*** Opening of Dataset records ***

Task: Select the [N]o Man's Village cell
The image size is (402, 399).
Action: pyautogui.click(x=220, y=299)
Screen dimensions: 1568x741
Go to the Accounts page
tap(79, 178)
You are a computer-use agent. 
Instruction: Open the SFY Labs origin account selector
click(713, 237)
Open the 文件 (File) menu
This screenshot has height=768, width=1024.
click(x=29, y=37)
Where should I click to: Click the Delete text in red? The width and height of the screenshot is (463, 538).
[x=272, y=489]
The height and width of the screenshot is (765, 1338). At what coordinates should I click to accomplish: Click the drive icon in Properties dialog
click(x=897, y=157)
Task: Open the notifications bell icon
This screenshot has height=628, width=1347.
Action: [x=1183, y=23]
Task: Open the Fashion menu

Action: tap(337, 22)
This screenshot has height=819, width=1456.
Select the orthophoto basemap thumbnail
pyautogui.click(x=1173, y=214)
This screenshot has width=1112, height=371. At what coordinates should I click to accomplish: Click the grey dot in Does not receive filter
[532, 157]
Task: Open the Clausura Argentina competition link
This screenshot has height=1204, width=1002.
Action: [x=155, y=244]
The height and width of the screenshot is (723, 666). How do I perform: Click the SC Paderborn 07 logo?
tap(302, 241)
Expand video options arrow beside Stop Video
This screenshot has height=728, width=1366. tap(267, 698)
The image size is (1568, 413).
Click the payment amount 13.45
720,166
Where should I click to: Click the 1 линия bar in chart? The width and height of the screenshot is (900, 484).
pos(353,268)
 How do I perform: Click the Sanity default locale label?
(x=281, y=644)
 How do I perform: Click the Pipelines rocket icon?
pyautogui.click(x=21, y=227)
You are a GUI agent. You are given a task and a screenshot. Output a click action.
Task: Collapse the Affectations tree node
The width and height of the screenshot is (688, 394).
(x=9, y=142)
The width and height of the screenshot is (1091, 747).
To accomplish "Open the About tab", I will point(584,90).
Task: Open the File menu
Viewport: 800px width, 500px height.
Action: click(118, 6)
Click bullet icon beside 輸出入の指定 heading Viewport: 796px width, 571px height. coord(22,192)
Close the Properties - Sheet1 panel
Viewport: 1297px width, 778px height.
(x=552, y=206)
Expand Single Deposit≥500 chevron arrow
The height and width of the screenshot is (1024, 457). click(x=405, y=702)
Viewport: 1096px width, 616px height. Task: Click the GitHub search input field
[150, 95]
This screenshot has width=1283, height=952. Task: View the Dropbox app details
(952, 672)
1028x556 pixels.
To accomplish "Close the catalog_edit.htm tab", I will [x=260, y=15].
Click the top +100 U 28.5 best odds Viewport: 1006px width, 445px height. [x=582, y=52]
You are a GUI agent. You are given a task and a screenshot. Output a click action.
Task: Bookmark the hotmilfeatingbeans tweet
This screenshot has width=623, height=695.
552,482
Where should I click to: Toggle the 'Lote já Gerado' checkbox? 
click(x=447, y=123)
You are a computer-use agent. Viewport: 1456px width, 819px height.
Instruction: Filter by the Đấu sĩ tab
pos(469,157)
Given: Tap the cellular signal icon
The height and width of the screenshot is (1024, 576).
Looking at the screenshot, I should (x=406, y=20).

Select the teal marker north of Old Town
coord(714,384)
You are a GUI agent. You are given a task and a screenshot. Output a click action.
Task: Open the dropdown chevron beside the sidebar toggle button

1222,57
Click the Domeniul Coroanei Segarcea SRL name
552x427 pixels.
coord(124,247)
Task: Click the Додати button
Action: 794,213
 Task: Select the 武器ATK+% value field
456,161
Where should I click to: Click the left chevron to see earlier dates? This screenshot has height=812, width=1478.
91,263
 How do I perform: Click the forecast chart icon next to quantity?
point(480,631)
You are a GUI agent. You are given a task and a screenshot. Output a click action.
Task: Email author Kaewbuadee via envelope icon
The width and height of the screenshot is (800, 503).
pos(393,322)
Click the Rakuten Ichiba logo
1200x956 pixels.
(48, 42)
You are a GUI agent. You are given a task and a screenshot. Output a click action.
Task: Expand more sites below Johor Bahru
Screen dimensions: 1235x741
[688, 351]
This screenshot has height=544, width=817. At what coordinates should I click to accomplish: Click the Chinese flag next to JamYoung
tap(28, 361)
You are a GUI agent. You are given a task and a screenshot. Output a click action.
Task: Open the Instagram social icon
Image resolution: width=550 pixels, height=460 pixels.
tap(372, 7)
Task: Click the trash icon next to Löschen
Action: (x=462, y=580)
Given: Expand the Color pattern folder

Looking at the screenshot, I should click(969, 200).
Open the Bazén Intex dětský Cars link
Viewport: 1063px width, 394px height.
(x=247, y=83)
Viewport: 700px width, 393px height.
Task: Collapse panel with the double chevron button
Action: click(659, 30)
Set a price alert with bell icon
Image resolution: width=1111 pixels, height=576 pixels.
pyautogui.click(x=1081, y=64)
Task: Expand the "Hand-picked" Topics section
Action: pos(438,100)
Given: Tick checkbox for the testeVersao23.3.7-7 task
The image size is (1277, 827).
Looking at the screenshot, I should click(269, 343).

*** Close of Dataset records ***

Restate word for word the entries above from the line with "Task: Bookmark the hotmilfeatingbeans tweet" through the line with "Given: Tap the cellular signal icon", inclusive, leaving out everything else.

Task: Bookmark the hotmilfeatingbeans tweet
This screenshot has width=623, height=695.
552,482
Where should I click to: Toggle the 'Lote já Gerado' checkbox? 
click(x=447, y=123)
You are a computer-use agent. Viewport: 1456px width, 819px height.
Instruction: Filter by the Đấu sĩ tab
pos(469,157)
Given: Tap the cellular signal icon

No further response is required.